TEXT DER SEITE =
Zur Notwendigkeit der Bestellung eines Verfahrenspflegers im Betreuungsverfahren.

Zur Notwendigkeit der Bestellung eines Verfahrenspflegers im Betreuungsverfahren.

Dass eine Betreuung gegen den Willen des Betroffenen eingerichtet oder verlängert wird, begründet für sich genommen noch nicht die Notwendigkeit, einen Verfahrenspfleger zu bestellen.
Die Bestellung eines Verfahrenspflegers ist aber in der Regel dann erforderlich, wenn der Verfahrensgegenstand eine Anordnung einer Betreuung in allen Angelegenheiten als möglich erscheinen lässt.

Darauf hat der XII. Zivilsenat des Bundesgerichtshofs (BGH) mit Beschluss vom 28.05.2014 – XII ZB 705/13 – hingewiesen.

AUFGABE =
Passen die folgenden Aussagen zum Text über den Verfahrenspfleger? Antworte bei jeder mit Ja oder Nein und gib die entscheidenden Worte des Textes wörtlich an.
1. Wird eine Betreuung gegen den Willen des Betroffenen eingerichtet, muss schon allein deshalb ein Verfahrenspfleger bestellt werden.
2. Ein Verfahrenspfleger ist in der Regel nötig, wenn eine Betreuung in allen Angelegenheiten möglich erscheint.
3. Den Beschluss hat der XI. Zivilsenat des Bundesgerichtshofs gefasst.

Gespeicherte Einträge

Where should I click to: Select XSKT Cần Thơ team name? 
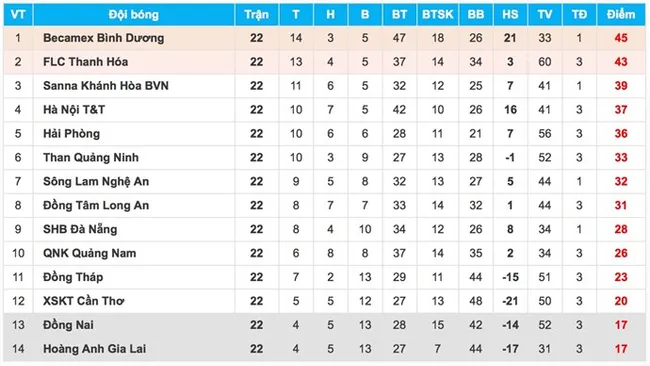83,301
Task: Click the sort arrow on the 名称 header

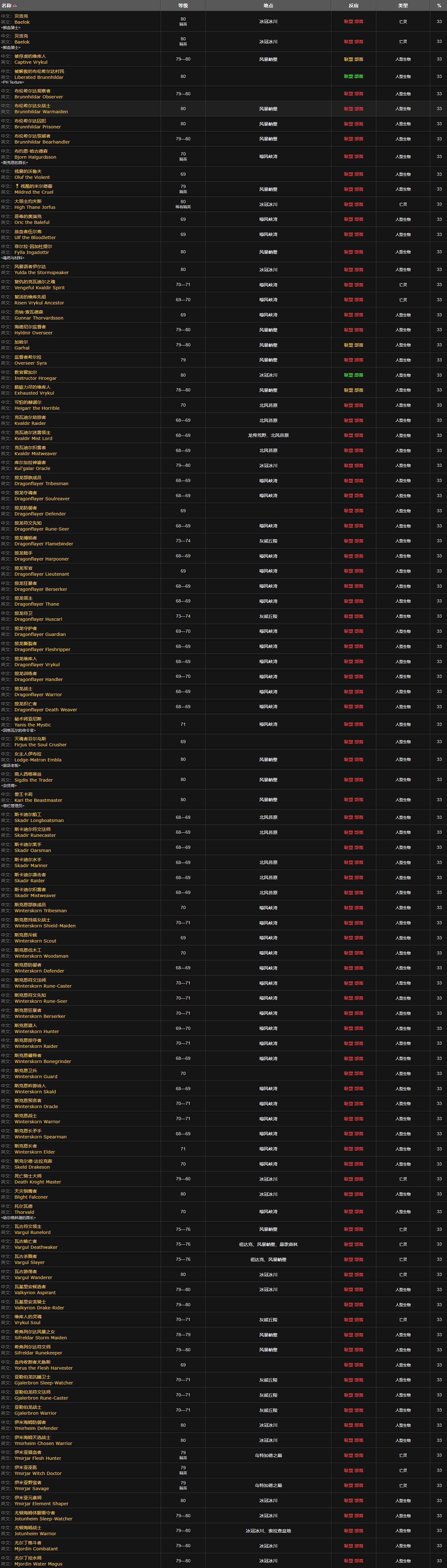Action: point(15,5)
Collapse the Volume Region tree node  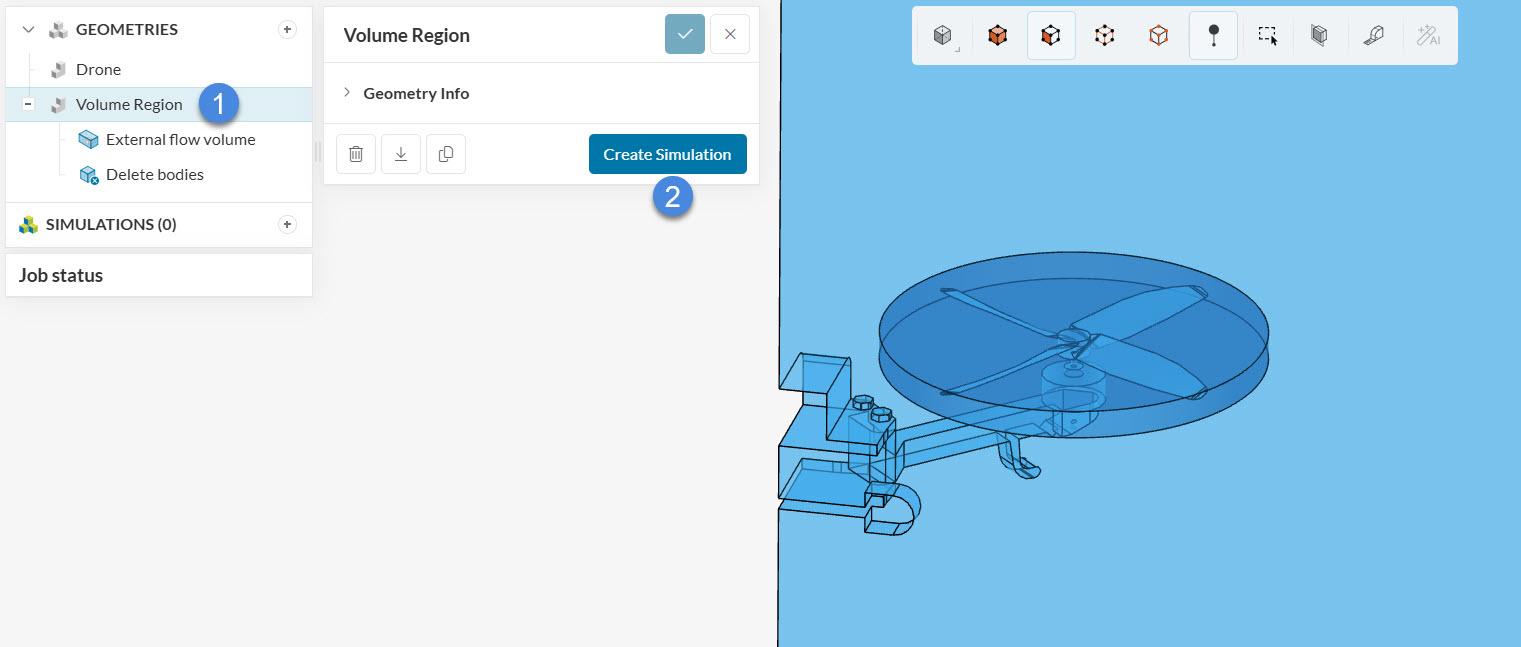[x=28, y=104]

...

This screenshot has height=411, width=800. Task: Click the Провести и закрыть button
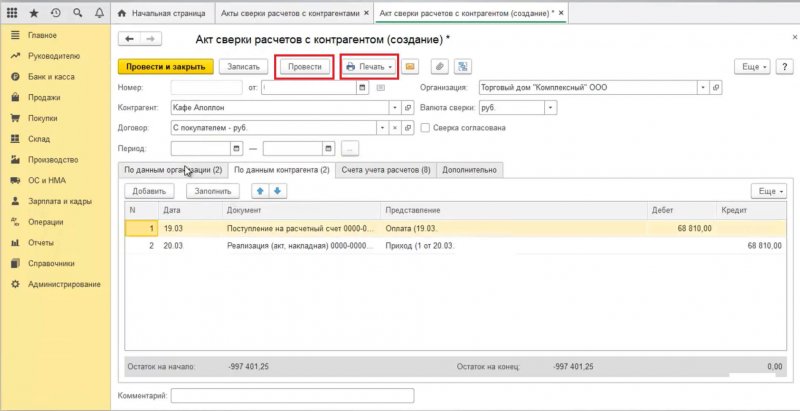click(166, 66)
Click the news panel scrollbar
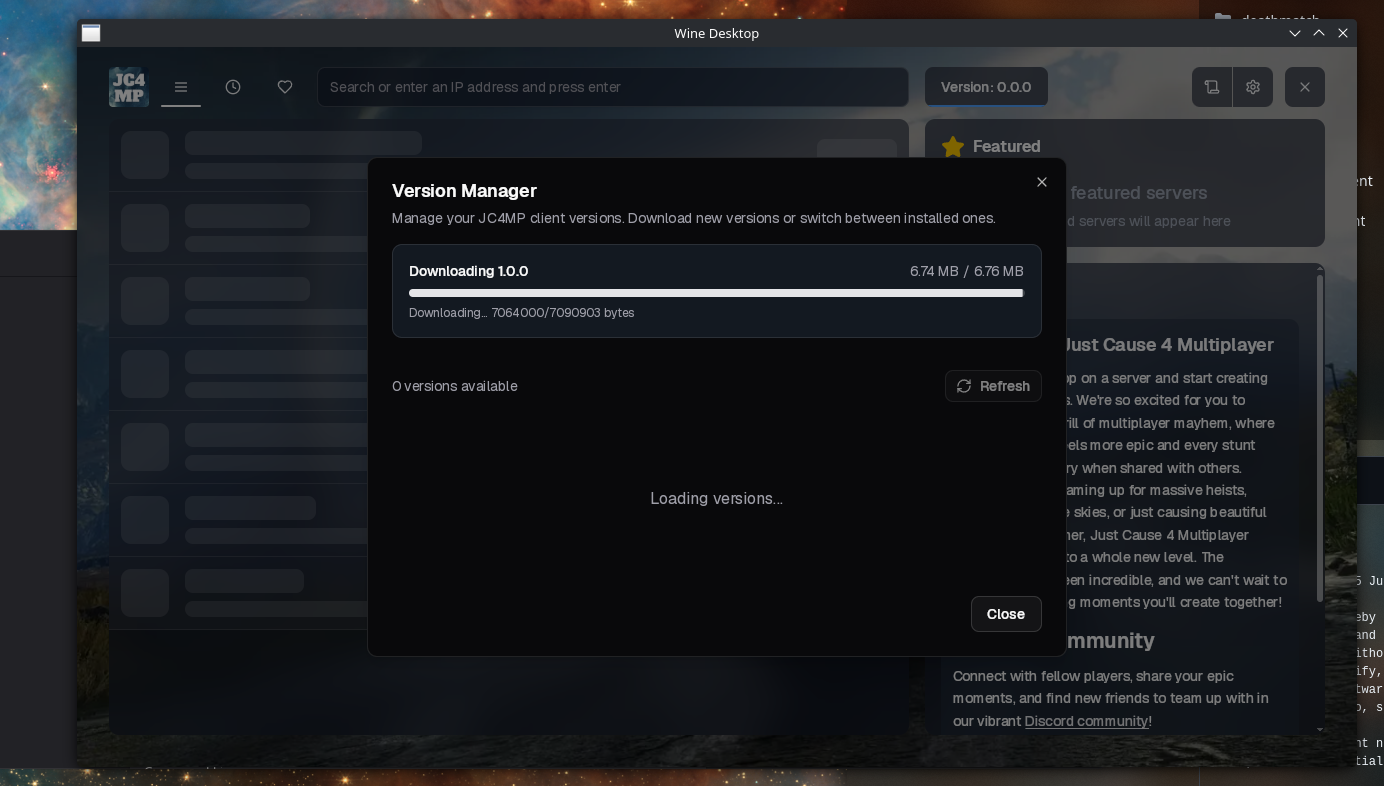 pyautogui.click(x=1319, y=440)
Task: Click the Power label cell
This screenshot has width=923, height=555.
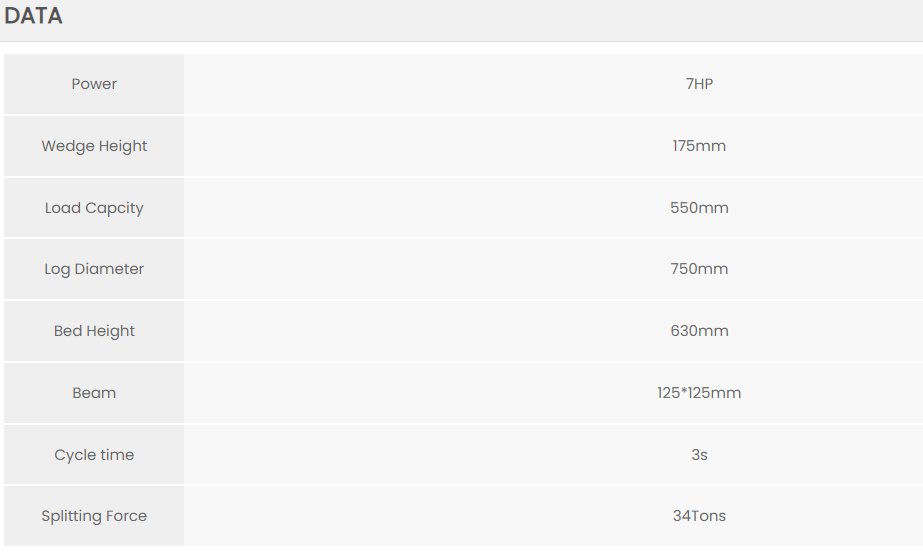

LÖSUNG =
1. Nein: „begründet für sich genommen noch nicht die Notwendigkeit, einen Verfahrenspfleger zu bestellen“
2. Ja: „Die Bestellung eines Verfahrenspflegers ist aber in der Regel dann erforderlich, wenn der Verfahrensgegenstand eine Anordnung einer Betreuung in allen Angelegenheiten als möglich erscheinen lässt.“
3. Nein: „der XII. Zivilsenat des Bundesgerichtshofs (BGH)“